Methodik Ethische Freigabe: Die Studie wird im Register für klinische Studien der US-amerikanischen National Institutes of Health (NIH) registriert. Anschließend wird die ethische Genehmigung vom institutionellen Prüfungsausschuss der Riyadh Colleges of Dentistry and Pharmacy eingeholt. Patientenrekrutierung Die Probe wird aus 60 Kindern bestehen, die sich in den Kliniken der Riyadh Colleges of Dentistry and Pharmacy melden und sich für eine Behandlung mit örtlicher Betäubung entscheiden.

Beispielleistungsberechnung Die Beispielleistungsberechnung wurde mit dem G Power-Stichprobengrößenrechner (Universität Kiel, Kiel, Deutschland) durchgeführt. Angesichts des vorgeschlagenen Split-Mouth-Studiendesigns wurde eine hohe Effektgröße von 0,8 angenommen. Die Mindestanzahl an Individuen für einen Alpha von 0,05 und eine Potenz von 0,95 betrug 19 Probanden pro Gruppe. Angesichts des Risikos einer Abwanderung von Probanden in der Studie beträgt die rekrutierte Gesamtstichprobengröße 30 pro Gruppe (n=60).

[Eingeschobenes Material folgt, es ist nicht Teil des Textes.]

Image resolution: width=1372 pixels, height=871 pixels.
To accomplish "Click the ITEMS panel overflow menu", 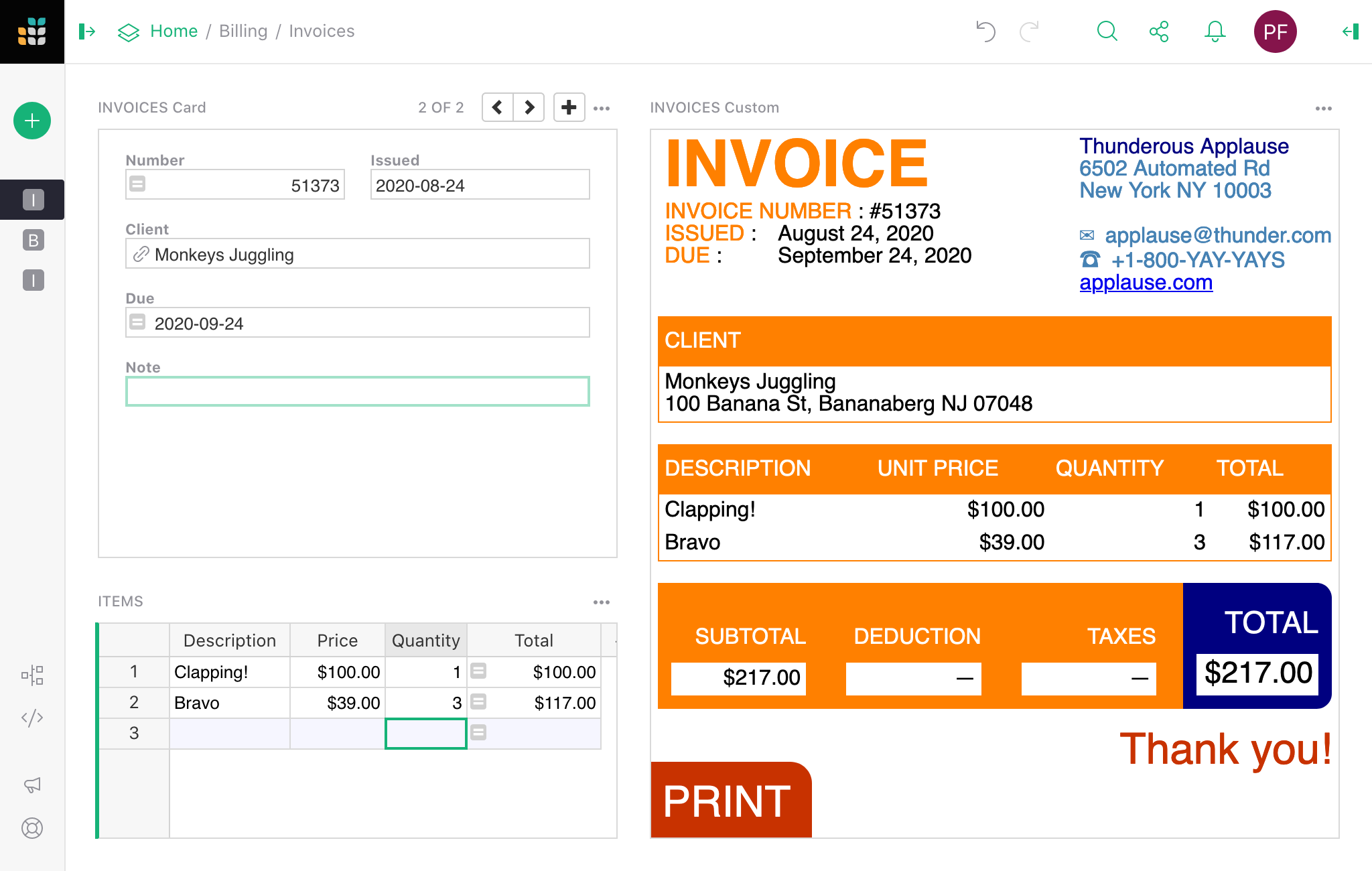I will tap(600, 602).
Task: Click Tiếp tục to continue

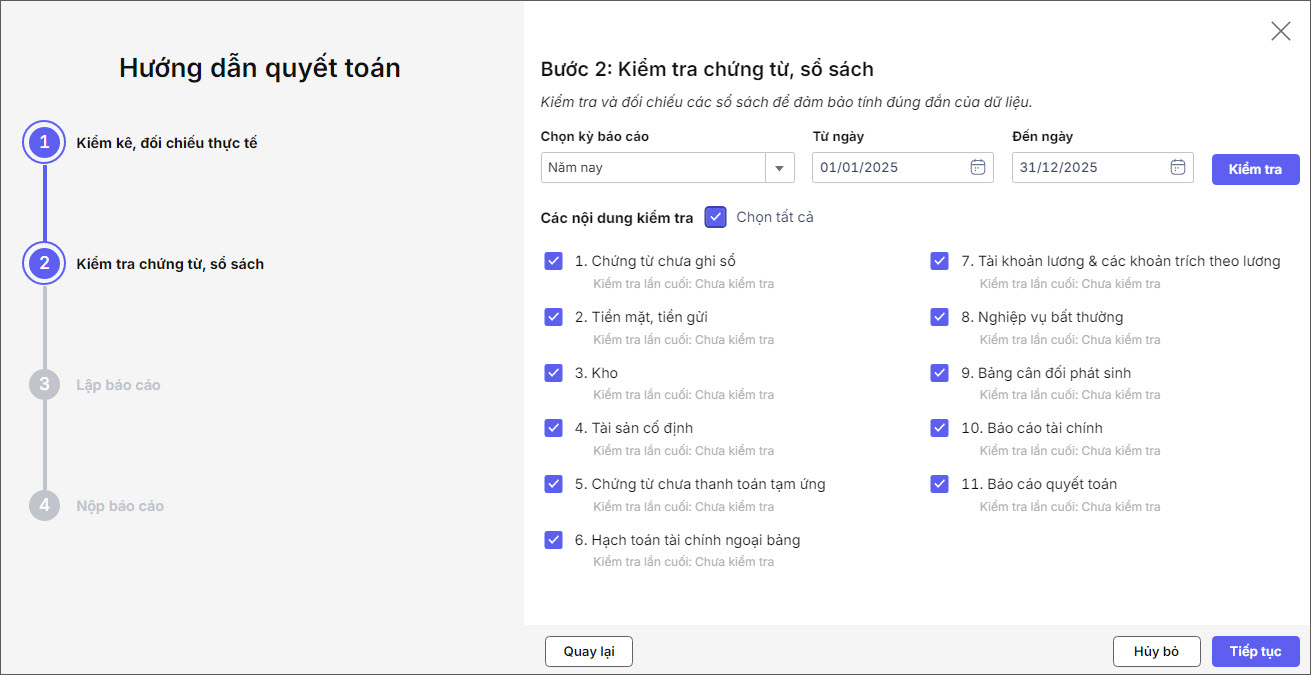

Die Einschlusskriterien: Kinder im siebten Lebensjahr (Altersspanne 6 bis 7 Jahre) werden in die Studie einbezogen. Alle in die Studie einbezogenen Kinder müssten gemäß der Wright-Verhaltensklassifizierung als potenziell kooperativ eingestuft und gemäß der Frankl-Verhaltensbewertungsskala als positiv (++) Gruppe A und negativ (-) Gruppe B bewertet werden. Alle eingeschlossenen Kinder dürfen keine Erfahrung mit zahnärztlicher Anästhesie haben und müssen mindestens einen Zahn auf einer Seite des Oberkieferbogens haben, der eine restaurative Behandlung erfordert. Die Klassifizierung jedes Patienten erfolgt separat durch zwei erfahrene Kinderzahnärzte (NG und SCP) und es wird ein Konsens über die Klassifizierung eingeholt, bevor der Patient in die Studie aufgenommen wird. Von allen Patienten, die einer Teilnahme an der Studie zustimmen, wird eine Einverständniserklärung der Eltern eingeholt.

Ausschlusskriterien Patienten mit einer Vorgeschichte von Krankenhausaufenthalten oder Operationen sowie Patienten mit chronischen Erkrankungen werden von der Studie ausgeschlossen. Von der Studie werden auch Patienten ausgeschlossen, bei denen neurologische Verhaltensstörungen wie Autismus, ADHS oder Lernbehinderung diagnostiziert wurden. Patienten mit angeborenen Syndromen oder geistiger Behinderung werden ebenfalls von der Studie ausgeschlossen.

Interventionsbeschreibung

1. Regelmäßige Anästhesie Alle Probanden erhielten eine Lokalanästhesie-Injektion in den Oberkieferbogen, wie es in Zahnkliniken üblicherweise praktiziert wird. Zu den Informationen, die vor der Zuweisung des Eingriffs oder der Standardpflege eingeholt wurden, gehören Alter, Geschlecht und Art der neben dem Vibrationsgerät verabreichten Injektion, die zuvor aufgezeichnet werden. Während der Anästhesie für alle Gruppen werden erwartete und tatsächliche Schmerzen aufgezeichnet, um die Auswirkungen der Angst auf die Erfahrung der Teilnehmer aufzuzeigen. Während des gesamten Prozesses verwenden alle Teilnehmer Standardnadeln mit bestätigter Spezifikation, um mögliche Störfaktoren zu kontrollieren
2. Buzzy® Die Verwendung der externen Kälte und eines Vibrationsgeräts folgt den Empfehlungen des Herstellers, um sicherzustellen, dass ein normales klinisches Szenario geschaffen wird.